According to city documents, the library will continue to leave 16 positions unfilled. It has reduced its workforce by nearly 13 percent since 2009, and job vacancies are expected to save the library a cumulative $1 million over the next five years.
Starting in 2015, library officials also want to start charging nonprofit groups for using library meeting space. Right now, it charges for use by nonresidents and for-profit groups, but waives those fees for others.
Budgeters think charging everyone could bring in as much as an extra $80,000 annually at the current rate of use.
According to city documents, the 20 most frequent users of library meeting space account for $50,000 of that potential revenue.
The three biggest users — the Champaign school district, the city of Champaign and the University of Illinois, which collectively spent 413 hours in library meeting rooms on 98 separate occasions — would end up paying between $7,000 and $8,500 each.
The board had tossed around the idea of installing a pay station in the library parking lot and charging for parking, but chose not to pursue the idea.

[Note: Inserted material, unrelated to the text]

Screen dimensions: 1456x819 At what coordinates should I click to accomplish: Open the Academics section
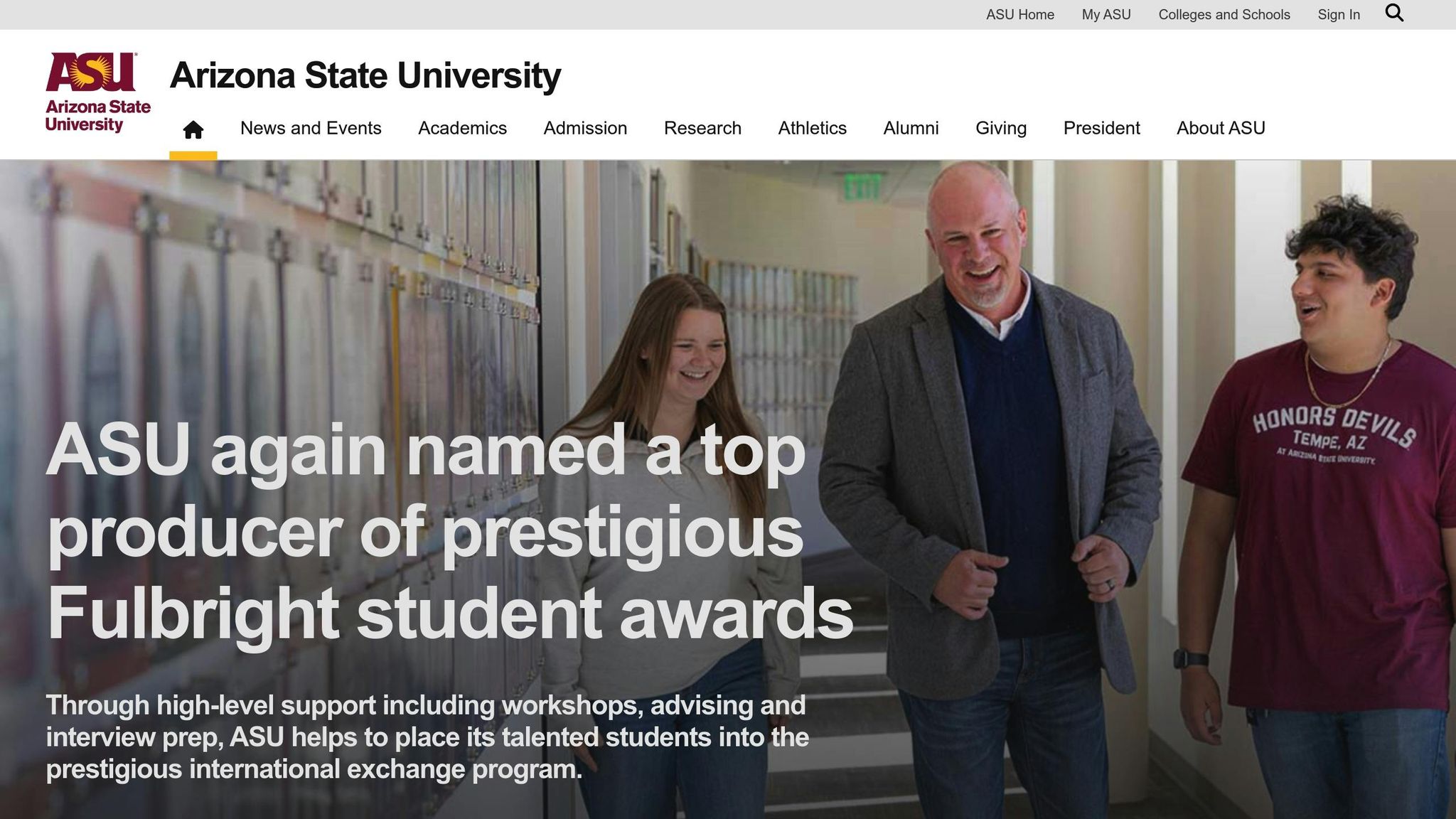pos(462,128)
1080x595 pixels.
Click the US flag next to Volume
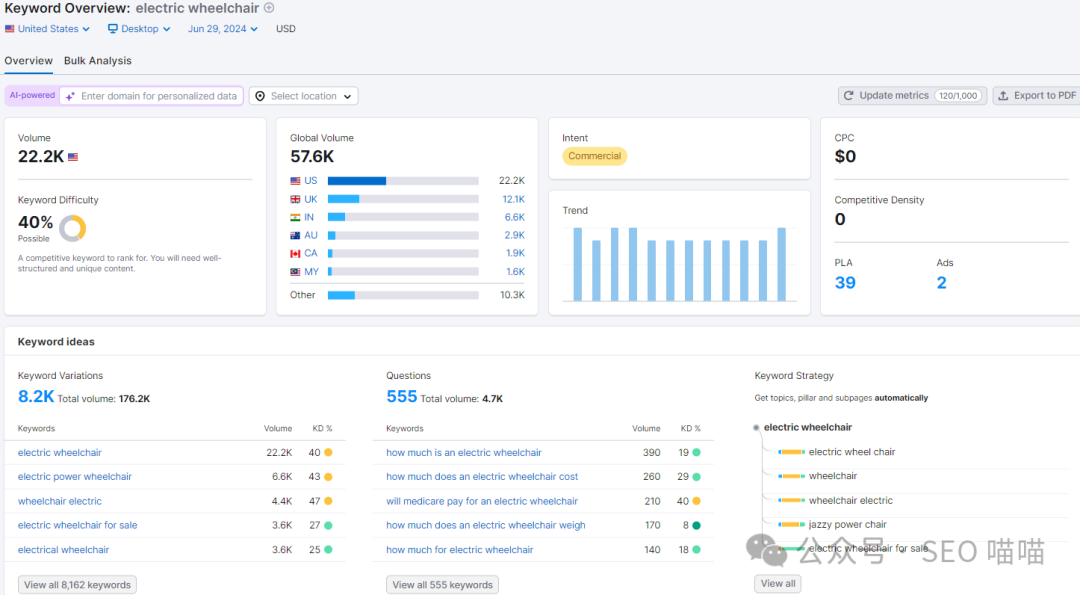pos(73,157)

At 75 cents per hour, budgeters think a pay station could have brought in $214,000 annually.
"The option was rejected by the board because the public dislike for parking fees outweighed the relatively low projected return," according to a memo to the city council. They also believed it may have deterred some people from visiting the library, particularly lower-income patrons.
Library officials have been working on the plan for months as they try to stave off a deficit that could grow to $3.36 million by June 2019. The city council will need to sign off, or else it's back to the drawing board and, most likely, a reduction in library hours that has been looming for months.

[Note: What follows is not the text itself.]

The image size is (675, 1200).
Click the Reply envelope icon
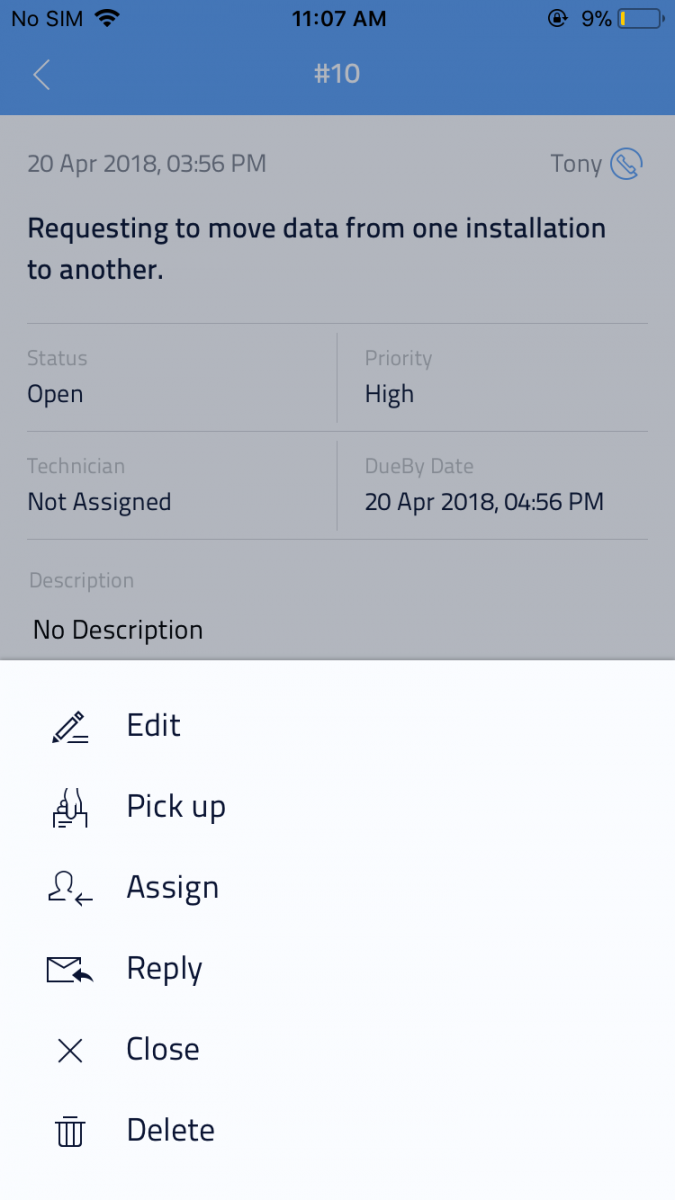pyautogui.click(x=70, y=970)
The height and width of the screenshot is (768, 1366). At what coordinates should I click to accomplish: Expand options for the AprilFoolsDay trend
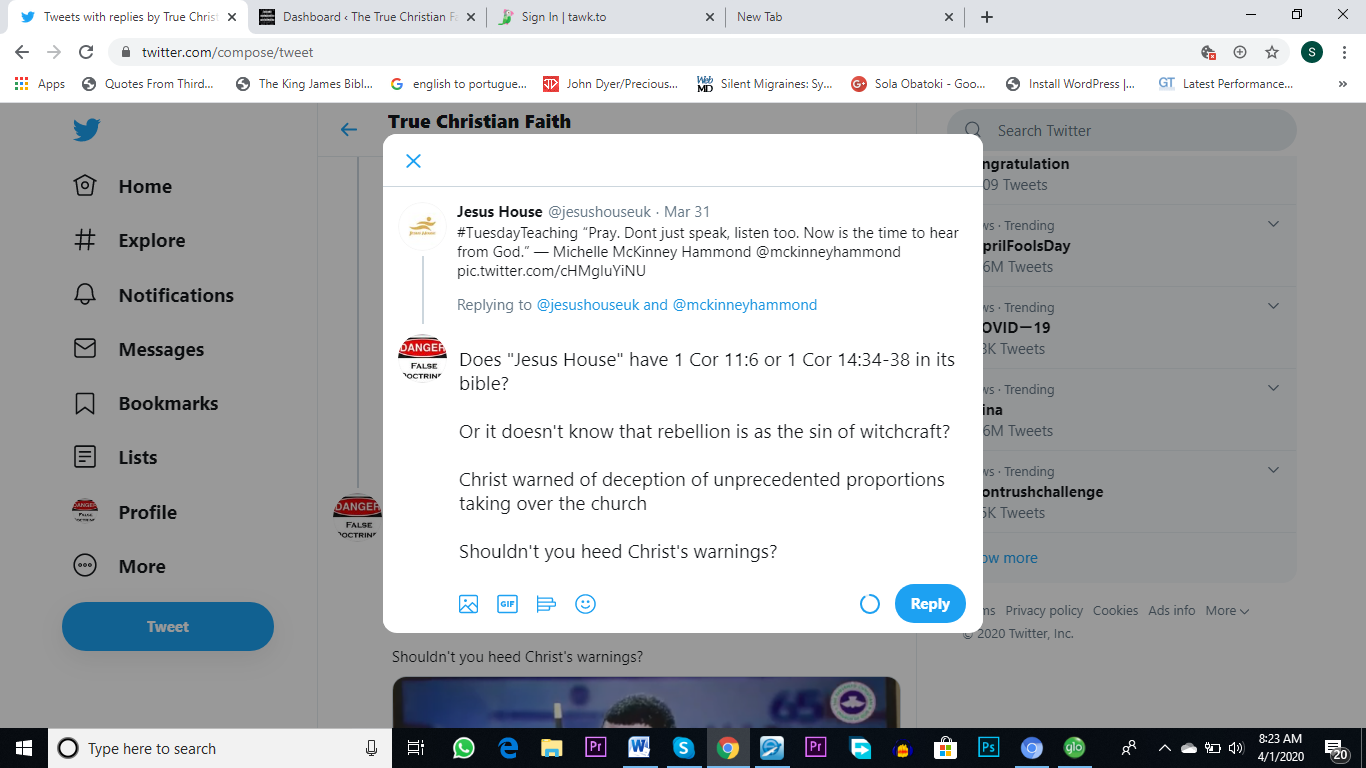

If city council members say "no" on Tuesday night, according to the memo, "the Library Board sees no option but to reduce hours of operation."
What: Champaign City Council meeting
When: 7 p.m. Tuesday
Where: Champaign City Building, 102 N. Neil St.
The big question: Will the city take over the library's share of debt payments on the Green Street building?
At stake: If council members vote no, the library "sees no option but to reduce hours of operation," according to a memo.